Thursday, 21 February 2013

Kept in the dark and fed with pooh

My lack of success in growing rhubarb has always been a great disappointment to me.

The prized and prolific clump of rhubarb from my late Father in Laws back yard was, with reverence and respect, transported to our house as part of the legacy of the quiet but very wise and humorous man after his untimely departure.

I transplanted it in the most fertile part of the garden and in a spot which would receive the best and appropriate proportions of sunlight and rainfall . I had great expectations for the rhubarb to thrive and return to its huge productivity. It was not to be.

There was a brief flourish as the first nutrients from the clay soils seeped into the tender stems but the perfect nursery conditions for this rather exotic addition to our outlook from the distant kitchen window could not be achieved. The plant, which originated from Mongolia and Siberia, was genetically disposed to pretty harsh conditions but not those in our back garden.

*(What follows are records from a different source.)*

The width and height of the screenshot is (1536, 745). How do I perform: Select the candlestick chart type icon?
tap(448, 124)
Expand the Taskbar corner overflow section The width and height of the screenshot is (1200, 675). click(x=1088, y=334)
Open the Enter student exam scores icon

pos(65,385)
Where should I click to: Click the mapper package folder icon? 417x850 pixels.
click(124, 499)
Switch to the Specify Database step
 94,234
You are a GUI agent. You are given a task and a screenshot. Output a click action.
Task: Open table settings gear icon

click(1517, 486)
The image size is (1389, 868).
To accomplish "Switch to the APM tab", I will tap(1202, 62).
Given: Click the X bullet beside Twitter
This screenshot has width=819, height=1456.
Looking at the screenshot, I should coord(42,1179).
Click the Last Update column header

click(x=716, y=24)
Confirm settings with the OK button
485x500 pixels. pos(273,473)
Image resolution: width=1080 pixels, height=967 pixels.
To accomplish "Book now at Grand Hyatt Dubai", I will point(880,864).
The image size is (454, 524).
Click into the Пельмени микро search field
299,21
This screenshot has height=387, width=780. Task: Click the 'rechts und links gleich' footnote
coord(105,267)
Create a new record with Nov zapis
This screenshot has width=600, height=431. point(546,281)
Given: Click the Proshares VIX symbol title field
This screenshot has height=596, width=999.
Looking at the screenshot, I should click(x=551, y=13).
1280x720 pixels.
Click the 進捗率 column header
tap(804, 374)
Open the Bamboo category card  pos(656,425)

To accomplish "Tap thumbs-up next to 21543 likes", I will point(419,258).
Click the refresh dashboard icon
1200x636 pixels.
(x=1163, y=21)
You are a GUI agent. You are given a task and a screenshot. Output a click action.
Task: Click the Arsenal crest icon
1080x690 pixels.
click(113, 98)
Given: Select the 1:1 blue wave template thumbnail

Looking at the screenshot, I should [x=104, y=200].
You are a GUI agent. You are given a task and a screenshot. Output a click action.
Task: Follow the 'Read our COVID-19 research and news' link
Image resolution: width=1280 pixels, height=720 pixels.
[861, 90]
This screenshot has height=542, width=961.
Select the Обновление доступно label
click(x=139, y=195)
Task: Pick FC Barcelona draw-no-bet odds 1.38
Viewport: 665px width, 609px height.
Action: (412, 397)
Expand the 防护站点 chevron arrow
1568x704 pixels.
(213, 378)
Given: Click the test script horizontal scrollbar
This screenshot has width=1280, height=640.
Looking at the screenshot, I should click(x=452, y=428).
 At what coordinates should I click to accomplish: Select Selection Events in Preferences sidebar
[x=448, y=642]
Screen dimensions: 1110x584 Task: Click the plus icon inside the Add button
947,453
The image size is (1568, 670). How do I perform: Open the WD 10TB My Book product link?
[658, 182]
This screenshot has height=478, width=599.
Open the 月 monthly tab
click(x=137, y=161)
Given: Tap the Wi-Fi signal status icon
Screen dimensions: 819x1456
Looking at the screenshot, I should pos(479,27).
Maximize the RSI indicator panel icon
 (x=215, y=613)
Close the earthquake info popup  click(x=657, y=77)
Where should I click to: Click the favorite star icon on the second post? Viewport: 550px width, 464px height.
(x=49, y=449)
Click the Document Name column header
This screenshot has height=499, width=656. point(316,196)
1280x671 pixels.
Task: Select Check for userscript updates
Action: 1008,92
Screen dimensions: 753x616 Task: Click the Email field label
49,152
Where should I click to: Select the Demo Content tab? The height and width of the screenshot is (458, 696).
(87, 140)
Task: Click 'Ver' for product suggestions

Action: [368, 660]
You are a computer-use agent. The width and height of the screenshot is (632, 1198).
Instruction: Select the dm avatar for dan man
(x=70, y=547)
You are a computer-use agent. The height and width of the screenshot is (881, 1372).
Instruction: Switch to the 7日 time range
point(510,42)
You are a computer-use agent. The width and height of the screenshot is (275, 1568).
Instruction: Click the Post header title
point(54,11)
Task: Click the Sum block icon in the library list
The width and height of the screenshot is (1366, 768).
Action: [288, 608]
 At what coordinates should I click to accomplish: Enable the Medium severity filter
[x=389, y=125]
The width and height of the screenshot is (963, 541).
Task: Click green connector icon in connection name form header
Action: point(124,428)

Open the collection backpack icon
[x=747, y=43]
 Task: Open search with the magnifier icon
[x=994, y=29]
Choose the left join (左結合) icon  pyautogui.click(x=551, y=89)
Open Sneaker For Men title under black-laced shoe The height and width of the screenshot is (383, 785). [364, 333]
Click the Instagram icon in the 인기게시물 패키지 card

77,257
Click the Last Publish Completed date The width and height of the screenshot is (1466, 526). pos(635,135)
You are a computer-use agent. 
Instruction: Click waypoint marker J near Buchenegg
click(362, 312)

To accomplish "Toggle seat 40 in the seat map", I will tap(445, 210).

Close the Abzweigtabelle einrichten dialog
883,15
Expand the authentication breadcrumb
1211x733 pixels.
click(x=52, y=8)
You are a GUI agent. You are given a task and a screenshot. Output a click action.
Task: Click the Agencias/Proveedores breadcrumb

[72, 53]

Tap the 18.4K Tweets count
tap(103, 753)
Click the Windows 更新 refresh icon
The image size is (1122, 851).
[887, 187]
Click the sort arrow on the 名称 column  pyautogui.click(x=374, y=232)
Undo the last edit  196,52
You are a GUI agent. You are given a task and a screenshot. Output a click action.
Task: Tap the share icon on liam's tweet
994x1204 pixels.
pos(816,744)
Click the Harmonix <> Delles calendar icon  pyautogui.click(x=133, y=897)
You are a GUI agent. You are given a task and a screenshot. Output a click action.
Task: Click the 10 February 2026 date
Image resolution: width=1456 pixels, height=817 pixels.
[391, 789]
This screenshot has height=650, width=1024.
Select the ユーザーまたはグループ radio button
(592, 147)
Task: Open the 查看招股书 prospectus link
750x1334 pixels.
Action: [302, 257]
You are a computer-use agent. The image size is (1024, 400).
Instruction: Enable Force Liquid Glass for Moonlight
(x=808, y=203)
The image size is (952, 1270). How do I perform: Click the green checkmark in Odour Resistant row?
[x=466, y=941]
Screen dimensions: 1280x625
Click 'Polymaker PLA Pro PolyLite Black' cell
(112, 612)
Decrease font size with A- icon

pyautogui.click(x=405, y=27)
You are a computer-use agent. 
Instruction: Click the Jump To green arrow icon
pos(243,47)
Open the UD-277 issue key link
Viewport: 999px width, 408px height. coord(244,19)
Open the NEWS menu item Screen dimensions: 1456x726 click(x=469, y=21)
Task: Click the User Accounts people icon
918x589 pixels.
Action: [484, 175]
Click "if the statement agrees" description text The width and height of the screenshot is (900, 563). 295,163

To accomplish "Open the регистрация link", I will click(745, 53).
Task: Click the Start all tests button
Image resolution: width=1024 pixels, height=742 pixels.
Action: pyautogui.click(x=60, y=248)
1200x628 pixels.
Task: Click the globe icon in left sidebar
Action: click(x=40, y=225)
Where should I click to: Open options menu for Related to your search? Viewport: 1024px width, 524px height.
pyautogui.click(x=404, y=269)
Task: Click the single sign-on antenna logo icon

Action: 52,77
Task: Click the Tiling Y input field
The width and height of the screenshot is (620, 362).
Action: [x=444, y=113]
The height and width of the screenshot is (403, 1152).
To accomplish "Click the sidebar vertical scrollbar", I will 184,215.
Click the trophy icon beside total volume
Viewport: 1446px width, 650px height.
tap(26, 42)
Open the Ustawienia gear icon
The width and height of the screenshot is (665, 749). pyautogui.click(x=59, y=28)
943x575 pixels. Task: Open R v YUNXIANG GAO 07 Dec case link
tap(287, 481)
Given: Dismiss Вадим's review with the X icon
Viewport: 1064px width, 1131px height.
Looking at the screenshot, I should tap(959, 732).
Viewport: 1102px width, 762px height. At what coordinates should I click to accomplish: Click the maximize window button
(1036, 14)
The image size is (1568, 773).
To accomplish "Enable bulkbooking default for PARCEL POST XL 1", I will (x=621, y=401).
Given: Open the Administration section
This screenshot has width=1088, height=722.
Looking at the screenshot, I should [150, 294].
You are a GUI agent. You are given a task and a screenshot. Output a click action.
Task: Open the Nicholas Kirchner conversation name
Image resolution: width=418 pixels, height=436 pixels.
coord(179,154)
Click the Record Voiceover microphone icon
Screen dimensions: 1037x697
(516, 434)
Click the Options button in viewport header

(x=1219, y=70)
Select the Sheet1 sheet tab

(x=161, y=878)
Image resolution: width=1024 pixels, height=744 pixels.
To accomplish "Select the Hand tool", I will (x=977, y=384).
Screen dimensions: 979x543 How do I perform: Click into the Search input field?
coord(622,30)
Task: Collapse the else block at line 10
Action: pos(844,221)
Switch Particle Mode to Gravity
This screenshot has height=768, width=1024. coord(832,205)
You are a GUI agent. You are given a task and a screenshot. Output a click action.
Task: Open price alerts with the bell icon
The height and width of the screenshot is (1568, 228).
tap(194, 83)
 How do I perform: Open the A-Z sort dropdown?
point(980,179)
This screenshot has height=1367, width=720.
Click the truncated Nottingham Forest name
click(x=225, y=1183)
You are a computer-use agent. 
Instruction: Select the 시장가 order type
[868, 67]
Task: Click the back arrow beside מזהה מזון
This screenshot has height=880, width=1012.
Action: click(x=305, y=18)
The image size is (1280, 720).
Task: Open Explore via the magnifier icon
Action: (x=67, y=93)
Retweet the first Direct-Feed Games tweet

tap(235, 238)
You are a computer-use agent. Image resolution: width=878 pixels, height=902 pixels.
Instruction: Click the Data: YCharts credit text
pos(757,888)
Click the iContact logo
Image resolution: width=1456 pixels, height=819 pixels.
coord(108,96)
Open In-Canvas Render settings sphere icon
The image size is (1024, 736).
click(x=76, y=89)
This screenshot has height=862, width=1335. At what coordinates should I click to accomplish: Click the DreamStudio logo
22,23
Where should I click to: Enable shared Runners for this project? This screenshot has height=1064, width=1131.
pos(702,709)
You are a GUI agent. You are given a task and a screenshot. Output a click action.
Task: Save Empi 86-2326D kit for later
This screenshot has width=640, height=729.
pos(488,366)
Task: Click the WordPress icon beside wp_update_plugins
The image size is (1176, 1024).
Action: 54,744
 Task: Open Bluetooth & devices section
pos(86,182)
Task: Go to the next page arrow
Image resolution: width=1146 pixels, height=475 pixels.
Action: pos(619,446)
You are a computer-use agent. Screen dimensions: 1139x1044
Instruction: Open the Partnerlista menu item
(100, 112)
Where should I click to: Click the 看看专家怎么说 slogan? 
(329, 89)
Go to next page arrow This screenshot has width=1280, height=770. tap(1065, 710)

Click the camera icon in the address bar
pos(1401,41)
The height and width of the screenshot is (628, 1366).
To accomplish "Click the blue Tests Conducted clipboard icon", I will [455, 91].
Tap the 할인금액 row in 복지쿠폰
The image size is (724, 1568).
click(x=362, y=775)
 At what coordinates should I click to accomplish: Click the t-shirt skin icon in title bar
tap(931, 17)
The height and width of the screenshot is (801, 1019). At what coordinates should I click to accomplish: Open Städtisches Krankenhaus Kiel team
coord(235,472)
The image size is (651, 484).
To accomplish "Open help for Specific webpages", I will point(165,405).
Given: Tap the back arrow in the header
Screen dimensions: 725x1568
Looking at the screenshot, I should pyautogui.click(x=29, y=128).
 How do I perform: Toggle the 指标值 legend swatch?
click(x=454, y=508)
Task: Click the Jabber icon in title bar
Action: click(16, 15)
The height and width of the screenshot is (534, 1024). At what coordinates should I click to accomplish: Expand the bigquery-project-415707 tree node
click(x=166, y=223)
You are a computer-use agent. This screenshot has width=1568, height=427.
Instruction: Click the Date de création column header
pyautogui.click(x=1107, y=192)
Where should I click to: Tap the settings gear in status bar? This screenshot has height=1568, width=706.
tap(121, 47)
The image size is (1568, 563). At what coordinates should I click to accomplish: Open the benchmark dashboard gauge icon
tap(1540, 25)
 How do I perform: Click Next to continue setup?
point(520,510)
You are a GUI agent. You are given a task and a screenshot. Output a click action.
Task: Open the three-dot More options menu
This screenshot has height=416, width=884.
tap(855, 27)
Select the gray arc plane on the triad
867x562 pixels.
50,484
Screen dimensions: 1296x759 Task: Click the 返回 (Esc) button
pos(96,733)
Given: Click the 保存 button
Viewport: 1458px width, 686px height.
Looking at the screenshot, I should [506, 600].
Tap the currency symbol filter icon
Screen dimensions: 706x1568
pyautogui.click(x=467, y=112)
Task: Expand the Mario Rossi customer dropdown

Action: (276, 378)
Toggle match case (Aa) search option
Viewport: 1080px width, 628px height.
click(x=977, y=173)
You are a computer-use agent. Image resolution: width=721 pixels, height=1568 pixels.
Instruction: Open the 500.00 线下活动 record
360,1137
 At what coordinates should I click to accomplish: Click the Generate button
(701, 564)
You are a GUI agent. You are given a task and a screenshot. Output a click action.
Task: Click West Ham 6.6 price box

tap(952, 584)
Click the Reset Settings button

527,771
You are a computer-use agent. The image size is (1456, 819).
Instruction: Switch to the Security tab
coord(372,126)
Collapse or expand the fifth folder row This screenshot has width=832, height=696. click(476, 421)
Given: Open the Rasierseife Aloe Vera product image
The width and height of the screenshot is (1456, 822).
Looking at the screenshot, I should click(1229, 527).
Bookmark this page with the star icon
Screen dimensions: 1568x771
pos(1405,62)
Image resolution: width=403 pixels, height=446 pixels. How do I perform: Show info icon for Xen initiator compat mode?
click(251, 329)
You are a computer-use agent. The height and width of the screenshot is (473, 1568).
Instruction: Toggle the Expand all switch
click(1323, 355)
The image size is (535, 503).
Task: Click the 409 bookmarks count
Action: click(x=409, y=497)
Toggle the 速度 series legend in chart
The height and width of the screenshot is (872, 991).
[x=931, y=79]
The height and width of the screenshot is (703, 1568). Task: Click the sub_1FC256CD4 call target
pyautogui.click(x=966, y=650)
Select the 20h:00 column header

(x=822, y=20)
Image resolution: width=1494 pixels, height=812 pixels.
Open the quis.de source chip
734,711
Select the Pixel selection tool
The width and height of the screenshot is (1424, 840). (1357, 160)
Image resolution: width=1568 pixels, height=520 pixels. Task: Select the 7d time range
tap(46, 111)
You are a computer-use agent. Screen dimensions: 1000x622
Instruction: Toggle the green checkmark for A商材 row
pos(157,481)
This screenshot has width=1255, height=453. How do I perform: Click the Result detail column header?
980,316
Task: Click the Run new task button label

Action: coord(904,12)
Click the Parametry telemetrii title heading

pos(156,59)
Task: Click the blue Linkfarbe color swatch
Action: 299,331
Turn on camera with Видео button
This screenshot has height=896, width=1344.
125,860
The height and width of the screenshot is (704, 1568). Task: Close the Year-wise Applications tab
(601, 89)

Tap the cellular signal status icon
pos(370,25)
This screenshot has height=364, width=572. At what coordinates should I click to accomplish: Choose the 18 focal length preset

I took this as being an affront to the memory of George. We would not, soon or ever, be celebrating his life to the piping hot aroma of a home grown rhubarb crumble or stewed with a rich, syrupy sweet sauce . As a child I would relish the treat of sliced, raw rhubarb stalks for dipping in a large, teeth rotting mound of Tate and Lyle caster sugar. Even that would remain a distant memory.

I sometimes lie awake in the early hours asking myself and my God what more I could have done to encourage the rhubarb to take root.

Apparently, my main problem was geographical in that I lived well outside of the Rhubarb Triangle- a 9 square mile area in West, and not East ,Yorkshire which once produced 90% of the world's supply of the stuff.

In my opinion they also cheated a bit in that the production process involved 'forced' cultivation methods. This practice was developed in the early 1800's. In addition to the cold, wet weather conditions which prevailed between Leeds, Bradford and Wakefield these same large, sprawling urban areas produced huge amounts of human and animal based waste. A fleet of wagons would, on a daily basis, haul the excrement or 'night soil' from the packed and stacked slums and well to do houses alike and take it into the surrounding countryside for use as natural fertiliser. Horse manure was also abundant and the blended material including discarded wool debris from the commercial mills was put to good use.

The first years of a rhubarb plant are tough. They are left out in the fields for a minimum of two to two and a half years without being harvested in order for the sunlight catalysed absorption of nutrients to take place. As the winter months approach at the end of such a cycle the roots are exposed to harsh frost before being carefully moved into large forcing sheds that fringe the growing fields. The sheds are kept completely darkened and in a heated environment, taking advantage of cheap coal from the Yorkshire Mines, the rhubarb stems are fooled into transforming the carbohydrate goodness into glucose which gives the distinctive bittersweet flavour.

The shed hot houses produce a very tender shoots under anaemic green yellow broad-leaves and in 2 foot lengths of textured, crimson delight.

If a Yorkshireman from the Triangle growing area offered an invitation to a sweetheart for a candlelit evening then she knew best to bring wellington boots and oilskins. The stalks were pulled in such artificial light as bright and strong exposure would halt growth. The crop would be fully harvested by the end of the long winter and early spring.

In the age of steam trains special Express Services would take the rhubarb to the Spitalfields and Covent Garden markets in London or for export to Europe. It took until 2010 for a group of producers from the Rhubarb Triangle to be awarded the Protected Designation of Origin for 'Yorkshire Forced Rhubarb'. The twelve farmers, as instigators behind the application to the EU,  represented a mere rump of those involved in the production process from the 1800's. The forcing method had originally included hundreds of growers, individual smallholders and market gardeners and with a proliferation of the often extensive covered acres in the heated timber sheds.

A combination of world, economic and consumer factors marked 1939 as the tipping point for rhubarb production in this way. The Ministry of Food saw the careful nurturing of the plants for up to two and a half years as a waste of valuable growing land and resources and the immature green field grown stalks were commandeered to be made into jam for rationing in the war years. Fixed pricing for wartime rhubarb saw a flourishing of Black Market business.  Increasing shortages of cheap coal on the doorstep of the Triangle led to a reliance on increasingly costly imported oil. The arrival after the war of a wider range of fruits relegated rhubarb from the perception and shopping baskets of the public. The coverage of the Triangle retracted accordingly from its zenith of 30 square miles to the current 9. Land, previously under the broad leaves of rhubarb, has been lost in large tracts to residential development across the West Yorkshire conurbation on a regular, creeping basis in the post war years.

The rhubarb industry does survive, just, in its natural geographic location and is celebrated for its cultural and economic heritage with a Festival and a Sculpture.

This is little comfort to me, however, following my miserable failings to nurture George's prized rhubarb in the East Yorkshire Rectangle that is supposed to be my productive vegetable plot.